Good morning, RVA! It's 68 °F, and today’s weather looks hot and sunny. Expect highs back up in the 90s. We may get some rain later this week to cool things down, but, until then, you should expect me to be very sweaty if we happen to have a meeting together.
Last night, the Richmond Crusade for Voters hosted a 5th District Candidate forum, and you can read a nice play-by-play from Twitter user @GoadGatsby. There’s a lot to digest in that thread, but, to my point yesterday about the 5th District election becoming a referendum on the North of Broad Development, when asked if they supported the project: Maybe—Richardson, Williamson; NO—DaSilva, McCoy, Mines, Taylor. Starm didn’t attend the event, and I didn’t see Lynch’s response, but, of those six, not a one gave their full-throated support.
Here’s a weird story in the Richmond Times-Dispatch by Mark Robinson about the somehow still ongoing legal battle by the Mayor’s administration to prevent the release of a bunch of North of Broad documents—which, if we’re keeping track, have already been released twice at this point.

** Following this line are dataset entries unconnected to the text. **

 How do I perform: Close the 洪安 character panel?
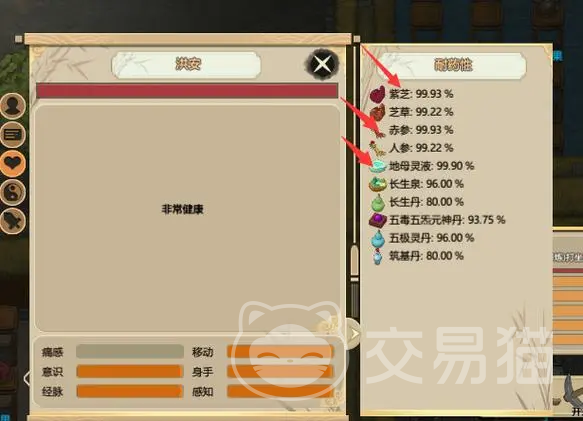point(322,64)
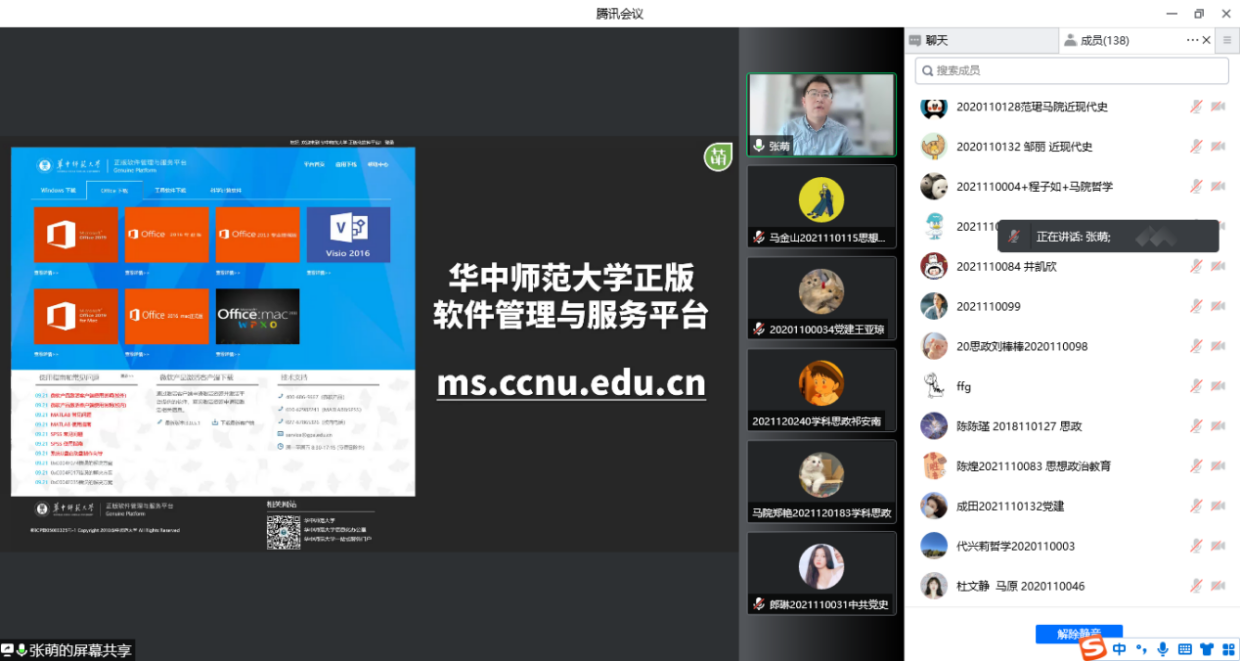Viewport: 1240px width, 661px height.
Task: Close the members panel with the X
Action: pos(1207,41)
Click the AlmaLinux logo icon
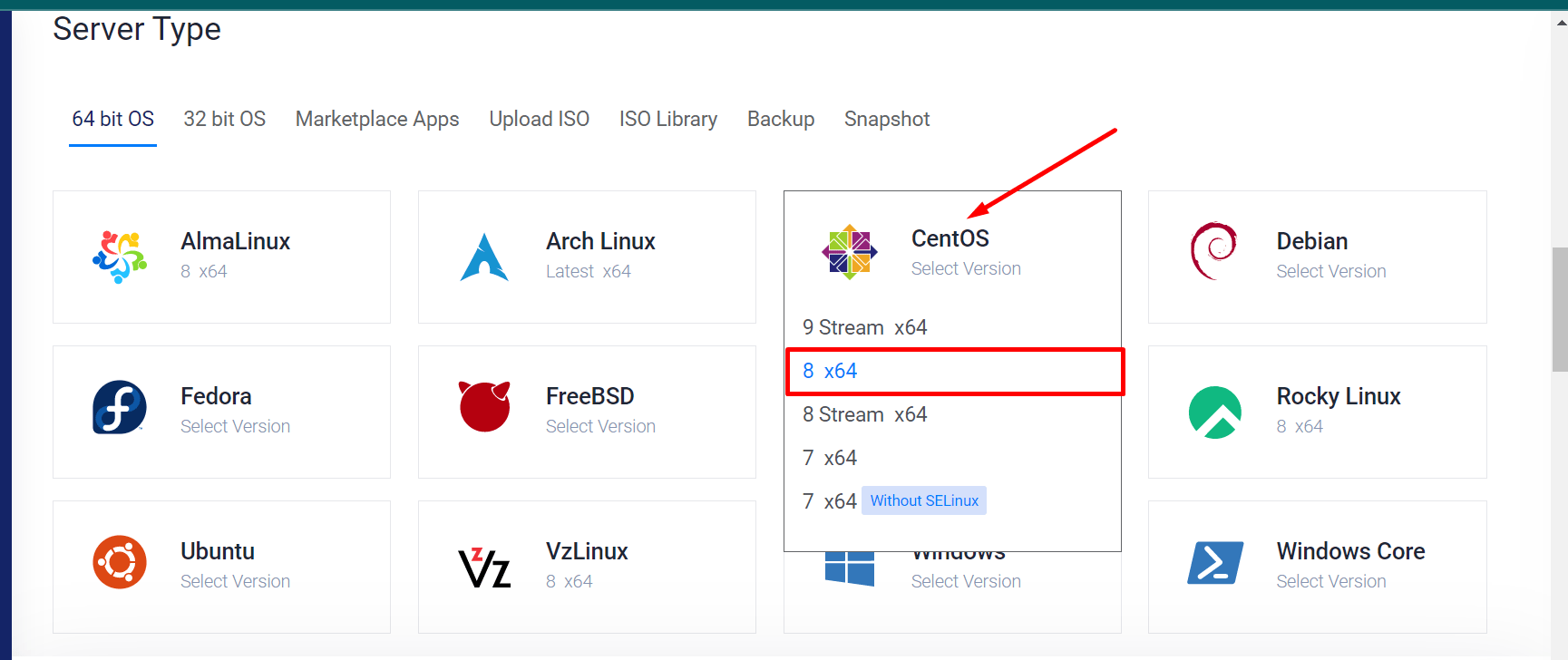The height and width of the screenshot is (660, 1568). tap(121, 257)
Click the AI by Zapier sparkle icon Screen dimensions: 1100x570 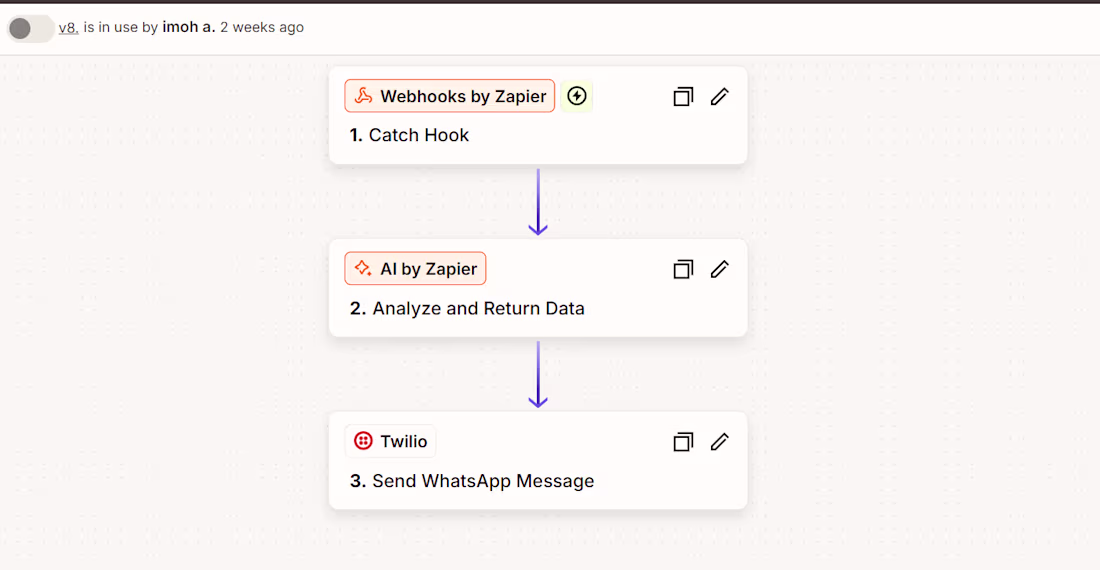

I get the City pursing legal matters to set and protect precedents that help Richmond and other independent cities in Virginia thrive, but doing so over FOIA and keeping documents secret is a bad look in my opinion. Apparently, outgoing 5th District Councilmember Parker Agelasto agrees, and, in an incredible “WE’LL DO IT LIVE” moment, dictated a resolution expressing Council’s displeasure and opposition to additional litigation by the City. Here is the amazing PDF of the City Clerk transcribing Agelasto’s resolution. This is just the best and officially my favorite PDF. It was adopted by Council as part of their consent agenda.
I have to admit that I don’t really understand federal involvement in transportation projects or, really, rail projects in general. That said, the Federal Railroad Administration released their Record of Decision on DC2RVA (PDF). That’s the plan to connect Richmond to D.C. with high-ish speed rail. Someone smarter than me says that this means the route has been selected and federally approved, but site-specific planning, engineer, and, of course, construction still remain. Trains!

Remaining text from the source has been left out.